İşte tam da burada Derrida’nın yapıbozum/deconstruction tekniği devreye girer ve sömürgenin yerine “diaspora”, “konukseverlik”in yerine ise “Yahudilik” devreye girer. Bu giriş hayaletimsidir. Bilincin görüngübilimsel içeriğinin sonsuz muğlaklığa kapı aralaması gibi…buradaki görüntünün olumladığı bilinç, tümüyle kavradığı -(Kant’ta olduğu gibi) manalardan kopartılarak/yapıbozuma uğratılarak- içerikten farklı, kendimizi ve hezeyanlarımızı tutkularımızı yok etmeden ortadan kaldıramayacağımız bir biçimiyle kavranabilen bir başkalık içermektedir.

Dilbilimci  Emir İlkaydın; “Derrida’yı okurken kendimi yavaş yavaş öldürdüğümü o öldükten sonra anladım” diyordu.

Derrida’nın gönderme yaptığı veya işaret ettiği şeyleri tastamam anlayabilmek için Onun kavramları arasında ölmemiz gerektiğini bize gizliden gizliye anlatıyordu Derrida.
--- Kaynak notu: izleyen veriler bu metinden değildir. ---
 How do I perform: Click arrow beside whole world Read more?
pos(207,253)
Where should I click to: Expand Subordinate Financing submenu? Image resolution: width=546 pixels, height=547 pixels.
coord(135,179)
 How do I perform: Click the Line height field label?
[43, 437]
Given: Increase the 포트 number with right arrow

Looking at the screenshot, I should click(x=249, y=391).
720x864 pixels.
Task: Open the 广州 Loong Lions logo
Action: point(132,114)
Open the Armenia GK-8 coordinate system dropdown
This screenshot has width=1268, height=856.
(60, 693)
İşte burası dananın kuyruğunun koptuğu yer gibi algılanabilmektedir. Derrida izleğinde nerede durduğumuza dair bir ışık, bir ipucu, bir iz….

Derrida’nın yapıbozum/deconstruction kuramı “yıkarken inşa etmek” duvara tosluyordu bir bakıma.

Çünkü;

“bizi hem kendisini anlamaya davet ediyor –maniple edilmiş konukseverlik bağlamında- hem de bu çabaların neticesinde bizi öldürmeyi düşlüyordu filozof.
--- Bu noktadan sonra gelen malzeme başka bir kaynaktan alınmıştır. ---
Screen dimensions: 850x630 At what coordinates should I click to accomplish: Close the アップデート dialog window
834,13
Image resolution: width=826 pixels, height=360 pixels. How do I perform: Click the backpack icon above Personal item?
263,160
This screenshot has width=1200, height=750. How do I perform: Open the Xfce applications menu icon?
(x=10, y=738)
            Derrida’yı izleyenlerin yapması gerekenlerden biri de hiç kuşkusuz onun kullandığı dilin inceliklerine vakıf olabilmektir.

Filozofun hayatında Fransızca’ya duyduğu düşkünlük önemli bir yer tutmaktadır. Ona karşı kendisini sorumlu tutmaktadır.

Fransızca’yı. Fransızcanın mümbit arazilerinde dolaşırken, önüne çıkan her şeyi kışkırtıcı bir biçimde cevaplayan yahut savuşturan Derrida, gerçekte basit ama aslî bir şeyi de itiraf ediyordu.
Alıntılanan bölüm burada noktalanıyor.